躺在小院的藤椅上,舉頭瞭望那深不可測的墨色天空,浩瀚無邊的天際望不到底,隱約看見靜靜躲藏在迷濛雲層後的銀白月亮。他深深歎了口氣,腦中不由得浮現出邱晨緊緊摟著那男人的樣子,那樣親密無間、有說有笑的樣子讓人討厭,越想越讓人牙根癢癢。
他們到底發展到了哪種程度?李睿不受控製地胡思亂想:邱晨是不是被灌酒了?他那種一杯倒的體質,萬一稀裡糊塗地做了什麼
媽的!越想越焦慮,擁堵的胸腔裡正在醞釀一場核反應,兩級拉扯的煎熬讓他坐臥不安。100個俯臥撐、50個引體向上,這點消耗根本無法疏解他的焦躁。
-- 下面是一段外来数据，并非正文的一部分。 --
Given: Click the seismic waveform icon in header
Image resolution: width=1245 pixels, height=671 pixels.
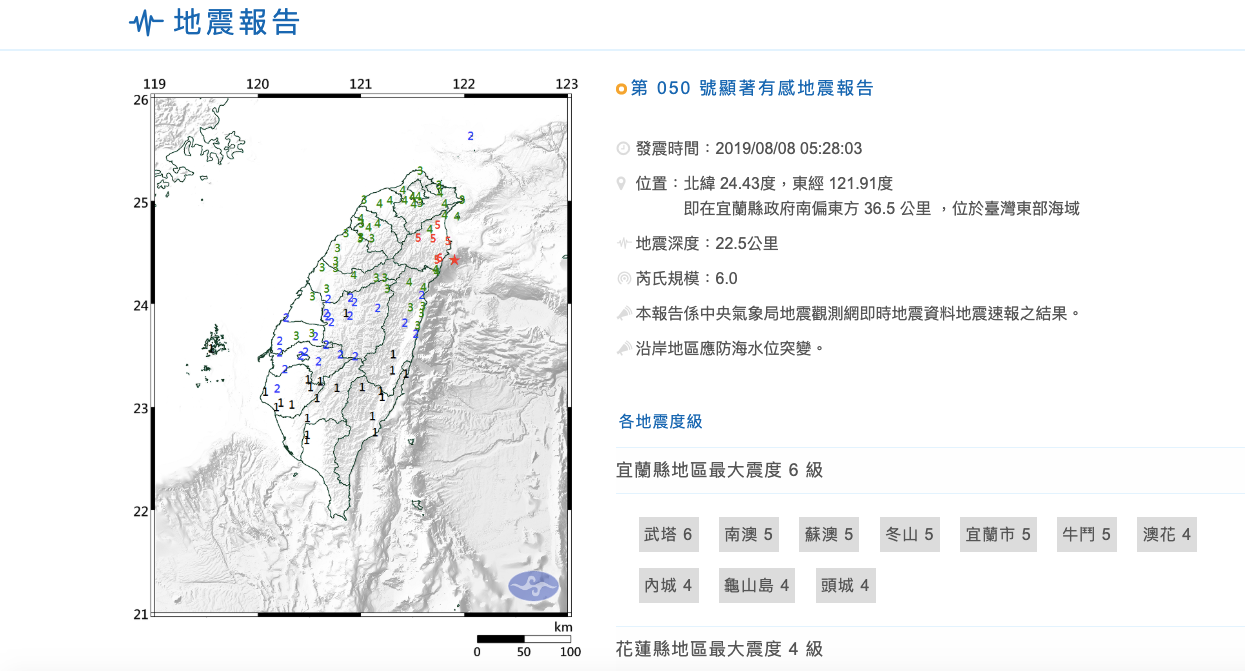Looking at the screenshot, I should click(x=146, y=22).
李睿自言自語:“為什麼不接電話,不回資訊?這麼晚了,不會不回來了吧。”他猝然起身,像不知疲倦的陀螺在院子裡不停地打轉。剛過午夜十分,他來到院門口,昏暗、肅然的巷子裡寂靜無聲,李睿終於忍不住了,第n次撥通了邱晨的電話,“您撥打的電話已關機”
“操!”
望了一眼二樓,小家夥離不了人,他垂頭喪氣地回到房間。小懋懋攥著小手要翻身,腦袋重,掙了兩下沒翻動。李睿輕輕拖著她的後背,一帶,小家夥側身抱住李睿的胳膊,奶香的娃娃讓人歡喜,恬恬的睡臉有治癒作用。
“哢嗒哢嗒”時間過得很慢,慢得讓人來不及營造美夢。
不知過了多久,院子裡傳來一聲似有若無的嘎吱聲,李睿精神一振,豎著耳朵聽著樓下的動靜。腳步聲很重很慢,一步一頓,聲音越來越近,越來越清晰,腳步聲來到門口戛然而止。李睿敏捷地跳下了床,幽靈似的飄到門後,側耳傾聽,什麼都聽不到,可他能感受到門後的某種氣息,像熱成像儀那樣清晰。
大手緊緊握著門把,職業的覺察力讓他可以確定:他就在門外。手腕轉動的一瞬,對麵傳來了開門聲。他輕輕開啟門,兩步走到小房間門口,屋裡沒有動靜。隔著門扇,依然能感受到對麵那人的氣息,他靠在門板上,背後的人跟他一樣,他們背對著背,相隔不過一道木門。
邱晨靜默不動,懶懶地靠在門板上,他沒喝多少,卻希望自己能喝醉,那樣他可以借著酒勁乾點出格的事兒,可他沒有,理智始終占據著主導。麵對李睿,他會糾結、會彆扭,那樣的邱晨一點都不像自己,他不喜歡那樣的自己,一點都不像個男人。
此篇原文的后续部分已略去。